To go or not to go. To please or to please, just who am I pleasing is the question that makes all the difference.
A holiday that all is aboard. They are eager to leave their lives behind temporarily. A plan to escape their mundane days of repetitive turmoil and boredom. Something that is so irresistibly tempting. Like a toddler who uncontrollably reaches out for a shiny marble that sparkles in the sun, relying fully on instinct rather than rationale.
But that could not be further from the truth for me. I'm like the flesh torn between hungry vultures who deny me from rest. I am torn between the glowing blue marble and the thought of choking on it. Unlike them, I do not want to leave my life behind temporarily. I don’t want to leave you behind. I cherish my everyday mundane life with you! To go or not to go. To please or to please? but just who am I pleasing?

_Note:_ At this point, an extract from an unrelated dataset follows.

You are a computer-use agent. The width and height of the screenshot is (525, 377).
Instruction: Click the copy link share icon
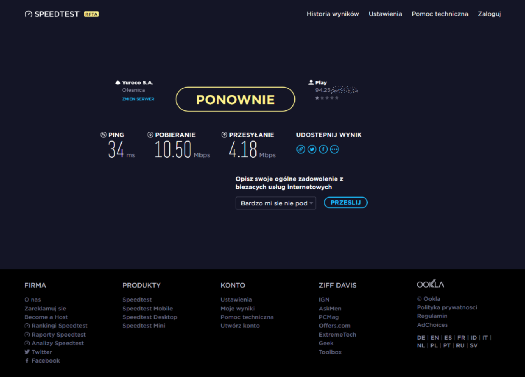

Why is a plain “no” rarely an option?
I find myself often questioning the predicament that I find myself in. Why has God placed me at the crossroads of brutal decisions? To make a decision that seems right is to make the conscious act of inflicting pain on the other. A crossroad that leads to two extreme ends. Joy or sadness, relief or pain, life or death. It may all seem overly dramatic, but these words I write to you are like a crystal window into my untainted emotions. This is how I feel, baby.
I question my predicament, the same predicament that forced me into being a man with a few words for the sake of saving the skin of my relationship with the woman to whom I would give all my strength. For the woman with whom I yearn to share my every breath. I question myself: when? When can the two sides of the coin exist in perfect harmony? Perhaps, as long as it is not, harmony can only exist at the expense of inflicting suffering on the other side.
To live, to laugh, to cry, and to suffer together. To overcome, grow and conquer forever. For you to be in my arms, close to me, feeling our hearts beat for each other. I wish we could be married already under the everlasting oath that will forever seal our love for each other.
Again, this might all seem overly dramatic, but under the manly facade that curtains my crystal window is the soul of a boy who cannot bear to be separated from his lover.
Never have these words reached out to anyone but you. The words that pour out from behind my crystal opening; though we are distant, the thought of you is eternally lingering.
I'm with you, baby. Just as always, you are with me.
Happy 19th Monthesary, my dearest love.
I LOVE YOU SO MUCH BABBY LOVEE <3<3<3
Hi pasi, I hope you enjoyed reading that and the whole experience that came with it. There is not enough words in this world that can describe my love towards you. May Allah grant us happiness and a life of Baraqah and harmony.